In one recent US analysis of 70 top-selling protein-powder brands, 47 per cent exceeded California safety thresholds for toxic metals, bisphenol-A (BPA, used to make plastic), pesticides, or other contaminants with links to cancer and other health conditions. “Worryingly, eating organic or vegetable [protein powders] was no better — on average. These showed higher levels of heavy metal contamination, with three times more lead and twice the amount of cadmium compared to non-organic products,” Kinross says. “Plant-based protein [powders] had three times more lead than whey-based alternatives, and chocolate-flavoured powders contained four times more lead than vanilla.”

Read more expert advice on healthy living, fitness and wellbeing

Make sure your teen knows what a healthy diet really is

Our society has a slightly warped view of what a healthy body looks like, Kinross says. “If you’re a young man, it’s this ripped, bulked, muscly body shape that places the emphasis on the outside rather than the health of the organs within. But if you’re hacking your body to achieve this, it’s likely you’re doing something unhealthy to your gut to achieve it.”

He adds: “Have a conversation about what a healthy, balanced diet really looks like.
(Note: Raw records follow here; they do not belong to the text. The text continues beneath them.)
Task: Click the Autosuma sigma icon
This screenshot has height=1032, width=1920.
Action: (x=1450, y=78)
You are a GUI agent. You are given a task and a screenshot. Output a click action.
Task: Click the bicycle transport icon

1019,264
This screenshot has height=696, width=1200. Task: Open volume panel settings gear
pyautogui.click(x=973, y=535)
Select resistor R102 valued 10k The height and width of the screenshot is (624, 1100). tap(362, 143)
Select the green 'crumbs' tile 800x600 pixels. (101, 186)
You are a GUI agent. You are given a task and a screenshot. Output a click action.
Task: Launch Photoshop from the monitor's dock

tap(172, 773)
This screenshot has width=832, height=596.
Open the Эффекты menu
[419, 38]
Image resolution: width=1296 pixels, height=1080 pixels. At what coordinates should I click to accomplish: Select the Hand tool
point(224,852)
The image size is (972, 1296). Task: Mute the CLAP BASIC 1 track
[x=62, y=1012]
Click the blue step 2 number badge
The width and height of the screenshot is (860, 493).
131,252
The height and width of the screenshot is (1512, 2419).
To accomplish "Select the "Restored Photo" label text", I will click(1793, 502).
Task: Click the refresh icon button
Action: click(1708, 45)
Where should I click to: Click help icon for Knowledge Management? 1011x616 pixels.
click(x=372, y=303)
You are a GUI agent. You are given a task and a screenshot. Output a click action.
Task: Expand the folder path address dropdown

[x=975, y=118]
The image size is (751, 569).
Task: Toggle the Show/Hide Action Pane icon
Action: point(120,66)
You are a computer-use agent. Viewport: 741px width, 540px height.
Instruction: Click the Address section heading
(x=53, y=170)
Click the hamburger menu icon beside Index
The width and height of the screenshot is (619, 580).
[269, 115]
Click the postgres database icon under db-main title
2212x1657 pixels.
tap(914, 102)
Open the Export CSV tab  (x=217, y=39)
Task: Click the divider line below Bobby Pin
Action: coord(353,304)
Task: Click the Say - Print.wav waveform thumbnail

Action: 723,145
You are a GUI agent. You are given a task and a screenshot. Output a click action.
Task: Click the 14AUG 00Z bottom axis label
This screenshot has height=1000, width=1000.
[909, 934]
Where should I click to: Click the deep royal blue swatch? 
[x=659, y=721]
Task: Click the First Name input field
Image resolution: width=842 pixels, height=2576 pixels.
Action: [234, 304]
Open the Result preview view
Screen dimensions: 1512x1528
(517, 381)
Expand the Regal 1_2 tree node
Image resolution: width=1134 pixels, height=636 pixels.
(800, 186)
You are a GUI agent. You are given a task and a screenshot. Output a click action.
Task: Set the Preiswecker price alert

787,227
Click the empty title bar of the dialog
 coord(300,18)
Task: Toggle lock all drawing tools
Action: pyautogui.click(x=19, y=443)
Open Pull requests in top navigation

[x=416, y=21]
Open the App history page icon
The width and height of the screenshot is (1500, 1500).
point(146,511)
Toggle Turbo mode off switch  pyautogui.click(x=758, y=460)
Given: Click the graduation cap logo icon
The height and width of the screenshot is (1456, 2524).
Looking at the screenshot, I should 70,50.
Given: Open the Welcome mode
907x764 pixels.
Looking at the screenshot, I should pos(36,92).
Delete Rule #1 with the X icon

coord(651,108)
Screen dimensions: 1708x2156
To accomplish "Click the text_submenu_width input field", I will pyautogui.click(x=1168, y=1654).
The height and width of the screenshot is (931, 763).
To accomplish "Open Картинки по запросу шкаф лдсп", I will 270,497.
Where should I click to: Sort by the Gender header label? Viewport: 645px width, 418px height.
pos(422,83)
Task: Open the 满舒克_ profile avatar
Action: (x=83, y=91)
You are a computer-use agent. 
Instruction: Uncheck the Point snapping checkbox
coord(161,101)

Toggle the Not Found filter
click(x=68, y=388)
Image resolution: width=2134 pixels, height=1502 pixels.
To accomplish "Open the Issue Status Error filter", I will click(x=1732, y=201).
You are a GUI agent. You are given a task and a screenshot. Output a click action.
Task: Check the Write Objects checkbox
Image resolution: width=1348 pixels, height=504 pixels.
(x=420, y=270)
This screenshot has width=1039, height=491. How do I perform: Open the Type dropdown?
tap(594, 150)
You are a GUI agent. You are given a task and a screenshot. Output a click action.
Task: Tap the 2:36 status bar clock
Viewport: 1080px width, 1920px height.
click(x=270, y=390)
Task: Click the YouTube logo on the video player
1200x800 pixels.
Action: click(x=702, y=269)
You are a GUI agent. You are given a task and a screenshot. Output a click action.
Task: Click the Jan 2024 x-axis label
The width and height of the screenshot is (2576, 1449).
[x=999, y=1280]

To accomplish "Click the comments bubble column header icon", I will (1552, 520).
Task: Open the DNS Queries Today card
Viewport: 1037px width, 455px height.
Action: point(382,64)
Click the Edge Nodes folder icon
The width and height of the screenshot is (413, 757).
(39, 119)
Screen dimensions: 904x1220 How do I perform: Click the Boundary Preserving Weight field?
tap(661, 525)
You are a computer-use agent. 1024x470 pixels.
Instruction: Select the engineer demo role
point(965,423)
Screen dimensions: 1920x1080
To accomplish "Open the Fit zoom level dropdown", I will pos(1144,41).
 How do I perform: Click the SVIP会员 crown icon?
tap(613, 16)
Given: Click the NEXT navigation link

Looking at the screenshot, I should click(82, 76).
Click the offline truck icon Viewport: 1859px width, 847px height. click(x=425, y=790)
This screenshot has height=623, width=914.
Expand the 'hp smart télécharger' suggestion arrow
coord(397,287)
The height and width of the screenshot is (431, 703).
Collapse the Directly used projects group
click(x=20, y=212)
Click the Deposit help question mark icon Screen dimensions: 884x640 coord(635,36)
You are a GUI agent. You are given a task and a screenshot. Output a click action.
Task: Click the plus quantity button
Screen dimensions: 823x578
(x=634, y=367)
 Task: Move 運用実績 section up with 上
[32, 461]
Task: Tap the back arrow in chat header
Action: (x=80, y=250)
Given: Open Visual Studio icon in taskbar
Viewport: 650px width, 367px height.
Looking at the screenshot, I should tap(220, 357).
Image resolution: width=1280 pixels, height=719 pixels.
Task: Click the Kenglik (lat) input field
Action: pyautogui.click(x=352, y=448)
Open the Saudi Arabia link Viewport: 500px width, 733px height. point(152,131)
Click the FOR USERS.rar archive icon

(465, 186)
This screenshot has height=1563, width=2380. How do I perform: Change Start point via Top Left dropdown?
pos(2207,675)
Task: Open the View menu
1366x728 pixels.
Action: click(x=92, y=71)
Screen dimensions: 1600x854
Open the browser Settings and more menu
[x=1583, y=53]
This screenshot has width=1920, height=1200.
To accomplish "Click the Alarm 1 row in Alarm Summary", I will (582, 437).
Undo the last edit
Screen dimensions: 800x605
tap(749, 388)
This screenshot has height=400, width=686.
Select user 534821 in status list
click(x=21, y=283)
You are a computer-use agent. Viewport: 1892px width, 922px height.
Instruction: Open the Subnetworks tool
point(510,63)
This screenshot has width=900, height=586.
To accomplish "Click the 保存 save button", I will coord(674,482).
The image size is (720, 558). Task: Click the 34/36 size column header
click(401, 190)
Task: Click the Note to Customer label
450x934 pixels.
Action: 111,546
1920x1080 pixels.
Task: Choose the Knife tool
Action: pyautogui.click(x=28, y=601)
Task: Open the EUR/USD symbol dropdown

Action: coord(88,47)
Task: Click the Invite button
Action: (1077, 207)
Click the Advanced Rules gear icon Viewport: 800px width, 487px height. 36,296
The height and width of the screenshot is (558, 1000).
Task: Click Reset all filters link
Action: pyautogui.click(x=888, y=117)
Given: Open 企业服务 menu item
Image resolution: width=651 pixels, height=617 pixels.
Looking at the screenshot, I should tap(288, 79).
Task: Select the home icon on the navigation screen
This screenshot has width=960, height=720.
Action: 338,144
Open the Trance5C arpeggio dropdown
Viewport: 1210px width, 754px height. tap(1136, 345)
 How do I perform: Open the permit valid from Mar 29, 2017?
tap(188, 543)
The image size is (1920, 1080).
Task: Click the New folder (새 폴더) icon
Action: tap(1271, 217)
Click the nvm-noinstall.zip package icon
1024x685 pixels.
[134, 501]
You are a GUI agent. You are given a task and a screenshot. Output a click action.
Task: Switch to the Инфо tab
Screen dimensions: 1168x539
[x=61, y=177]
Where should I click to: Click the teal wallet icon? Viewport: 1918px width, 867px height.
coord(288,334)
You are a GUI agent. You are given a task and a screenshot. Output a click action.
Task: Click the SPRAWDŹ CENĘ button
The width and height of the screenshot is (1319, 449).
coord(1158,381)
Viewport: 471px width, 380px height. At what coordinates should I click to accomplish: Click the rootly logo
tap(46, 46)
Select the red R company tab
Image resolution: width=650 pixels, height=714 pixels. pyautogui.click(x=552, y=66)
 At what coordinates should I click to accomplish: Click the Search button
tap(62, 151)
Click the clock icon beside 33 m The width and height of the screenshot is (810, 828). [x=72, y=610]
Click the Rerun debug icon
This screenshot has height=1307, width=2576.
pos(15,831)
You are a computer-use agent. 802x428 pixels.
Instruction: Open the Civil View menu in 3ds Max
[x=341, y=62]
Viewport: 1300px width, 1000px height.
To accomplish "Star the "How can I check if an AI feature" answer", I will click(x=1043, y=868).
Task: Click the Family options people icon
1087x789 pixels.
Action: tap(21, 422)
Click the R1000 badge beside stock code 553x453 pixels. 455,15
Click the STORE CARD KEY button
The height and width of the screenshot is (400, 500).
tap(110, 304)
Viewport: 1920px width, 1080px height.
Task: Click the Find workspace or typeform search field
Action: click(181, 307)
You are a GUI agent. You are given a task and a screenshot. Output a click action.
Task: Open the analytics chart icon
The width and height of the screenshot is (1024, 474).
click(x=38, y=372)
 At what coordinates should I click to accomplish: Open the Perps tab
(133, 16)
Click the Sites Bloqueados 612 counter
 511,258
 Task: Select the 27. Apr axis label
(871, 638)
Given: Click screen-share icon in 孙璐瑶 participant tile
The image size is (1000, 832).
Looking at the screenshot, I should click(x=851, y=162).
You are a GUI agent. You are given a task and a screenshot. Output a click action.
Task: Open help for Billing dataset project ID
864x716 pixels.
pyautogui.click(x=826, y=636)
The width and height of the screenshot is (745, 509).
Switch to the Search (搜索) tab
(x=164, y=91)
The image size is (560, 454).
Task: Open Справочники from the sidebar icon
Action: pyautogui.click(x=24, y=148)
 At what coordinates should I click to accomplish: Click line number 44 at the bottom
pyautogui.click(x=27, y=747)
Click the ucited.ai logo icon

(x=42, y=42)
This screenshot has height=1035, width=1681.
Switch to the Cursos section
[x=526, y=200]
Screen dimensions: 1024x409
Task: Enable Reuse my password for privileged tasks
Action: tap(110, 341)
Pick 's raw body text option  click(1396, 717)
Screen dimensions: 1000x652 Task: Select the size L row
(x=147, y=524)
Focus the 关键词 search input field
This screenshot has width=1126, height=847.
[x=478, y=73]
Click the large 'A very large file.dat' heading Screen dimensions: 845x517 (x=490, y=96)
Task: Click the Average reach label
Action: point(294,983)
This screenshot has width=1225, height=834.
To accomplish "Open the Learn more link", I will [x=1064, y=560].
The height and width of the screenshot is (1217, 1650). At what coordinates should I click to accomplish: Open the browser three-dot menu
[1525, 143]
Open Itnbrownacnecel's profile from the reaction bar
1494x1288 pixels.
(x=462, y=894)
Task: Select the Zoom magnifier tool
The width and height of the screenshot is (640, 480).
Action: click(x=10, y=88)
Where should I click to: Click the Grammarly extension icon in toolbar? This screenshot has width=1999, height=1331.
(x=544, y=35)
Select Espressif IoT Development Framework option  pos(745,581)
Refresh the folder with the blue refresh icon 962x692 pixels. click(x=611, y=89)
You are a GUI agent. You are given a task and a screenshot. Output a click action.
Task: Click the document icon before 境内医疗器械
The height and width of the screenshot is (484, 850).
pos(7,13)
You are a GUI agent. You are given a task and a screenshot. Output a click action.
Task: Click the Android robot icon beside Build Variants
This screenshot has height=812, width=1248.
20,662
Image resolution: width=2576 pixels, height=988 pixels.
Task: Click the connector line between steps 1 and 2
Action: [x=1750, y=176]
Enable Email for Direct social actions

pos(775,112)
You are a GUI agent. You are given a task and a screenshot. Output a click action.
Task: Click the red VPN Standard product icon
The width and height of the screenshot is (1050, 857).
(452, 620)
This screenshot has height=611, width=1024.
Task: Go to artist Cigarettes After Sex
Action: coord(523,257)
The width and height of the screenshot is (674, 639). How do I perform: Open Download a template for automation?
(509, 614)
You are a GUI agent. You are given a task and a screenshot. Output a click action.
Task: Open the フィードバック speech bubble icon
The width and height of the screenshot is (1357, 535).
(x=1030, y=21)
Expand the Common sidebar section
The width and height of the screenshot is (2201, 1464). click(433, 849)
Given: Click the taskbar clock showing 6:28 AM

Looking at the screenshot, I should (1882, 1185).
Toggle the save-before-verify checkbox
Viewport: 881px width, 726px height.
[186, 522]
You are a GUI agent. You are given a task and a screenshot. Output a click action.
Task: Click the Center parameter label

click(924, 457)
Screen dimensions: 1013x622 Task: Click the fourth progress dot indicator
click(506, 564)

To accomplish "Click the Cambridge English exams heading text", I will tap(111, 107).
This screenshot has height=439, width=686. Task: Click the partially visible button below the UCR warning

If they’re serious about their health, there’s a counter-narrative to the ‘powder-hacking’ — such as the importance of fibre in your diet, and having a varied diet that minimises UPFs and which contains carbohydrate and protein from both animal and vegetable sources with nuts, berries and a little fermented food. For most of us, the massive overconsumption of an individual macronutrient like protein is rarely healthy.”

The best exercise fuel — what the doctor recommends

If my son remains hellbent on taking protein powder, he should mix it into a real-food milkshake, not stir it into water, Kinross says. “Put it into the healthy shake because that provides some of the other food matrix you really need to protect the gut a little bit more.” Even better, ditch it entirely and, pre or post-workout, whizz up a banana smoothie, which delivers high-quality protein, carbs and hydration: try 300-400ml of milk, a banana, 2.5 tablespoons of Greek yoghurt, a teaspoon of honey, a handful of oats or scoop of nut butter. “Depending on the milk or yoghurt used, it contains around 18-22g protein,” Kinross says. Meal-wise, he says, chicken, rice and loads of vegetables pre-workout will serve him better than a powder or bar.